A review by jess_mango
A Bookshop in Berlin: The Rediscovered Memoir of One Woman's Harrowing Escape from the Nazis by Françoise Frenkel

4.0

A Bookshop in Berlin was originally published in the late 1940s and pretty much disappeared until it was rediscovered in the past decade and was recently republished. This book by author Francoise Frenkel tells of her experiences as a Jewish woman in Germany and France during World War II.

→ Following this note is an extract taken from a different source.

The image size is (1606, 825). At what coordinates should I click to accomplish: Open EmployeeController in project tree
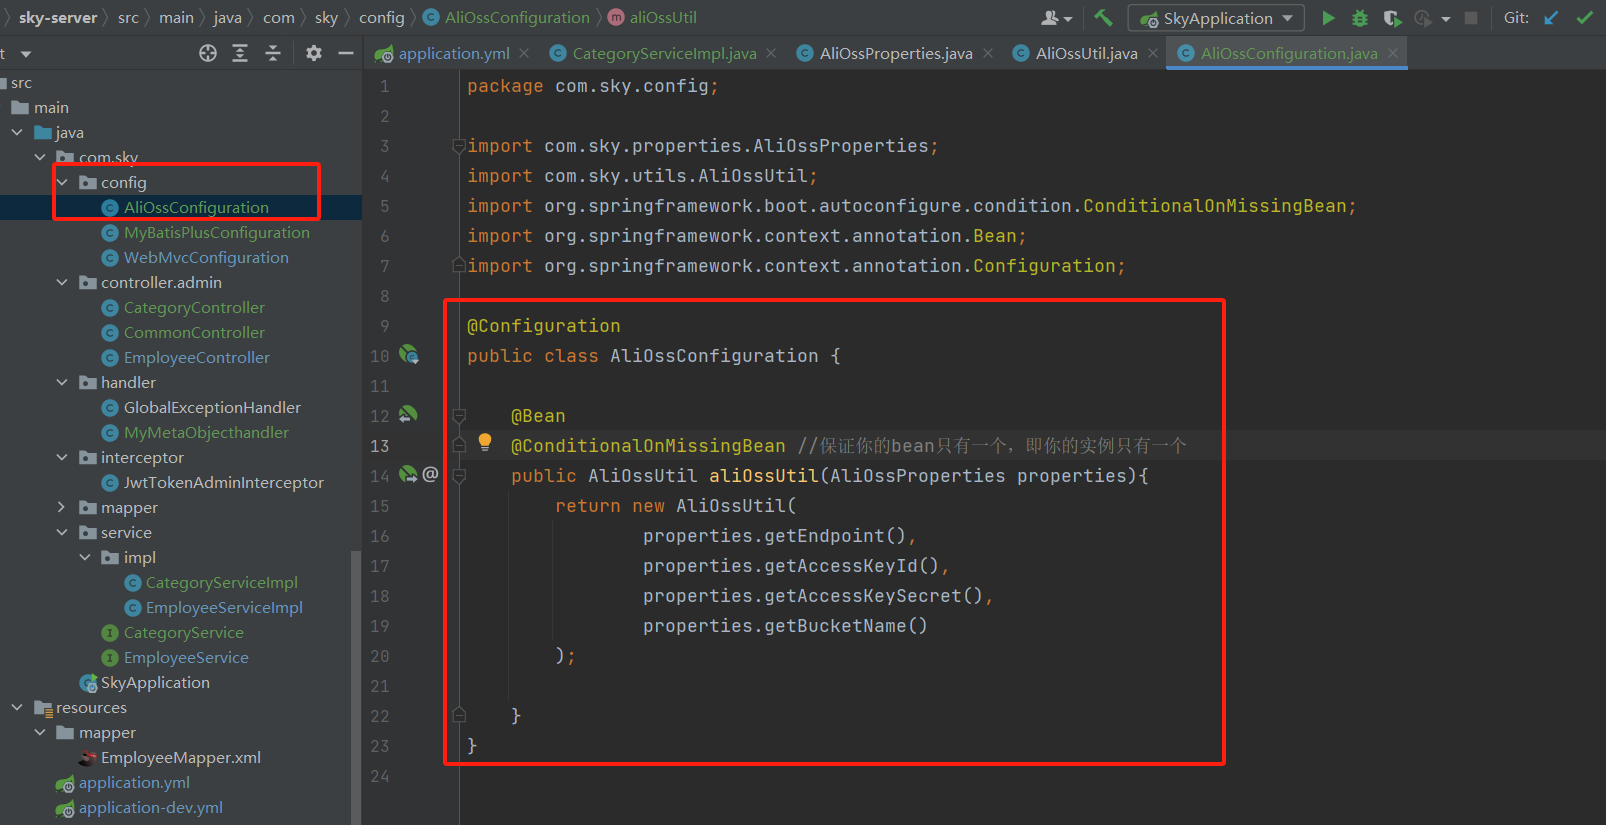pos(196,358)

Francoise Frenkel was a Polish Jew who was raised in Poland and went on to study in Germany & France. It was in France that she developed a love for French Literature. In 1921, she decided to open a French bookshop in Germany. With the rise of the Nazis, there was serious pressure on Jewish business owners but she was able to remain open until 1939. At that time she escaped to Paris and the contents of her bookshop were seized by the Nazis. Over the next several years she moved from place to place in France, attempting to avoid being capture. The book highlights the cruelty of war and the assistance she was able to receive from friends and strangers.

This was a powerful, first hand account of a woman's experience during World War II. Frenkel wrote this memoir after she had escaped to Switzerland. Her accounts of her struggles are gripping and emotional. We feel her anxiety over not knowing what lay ahead and if she will remain safe or not.

I received a digital edition of this book from Edelweiss in exchange for an honest review.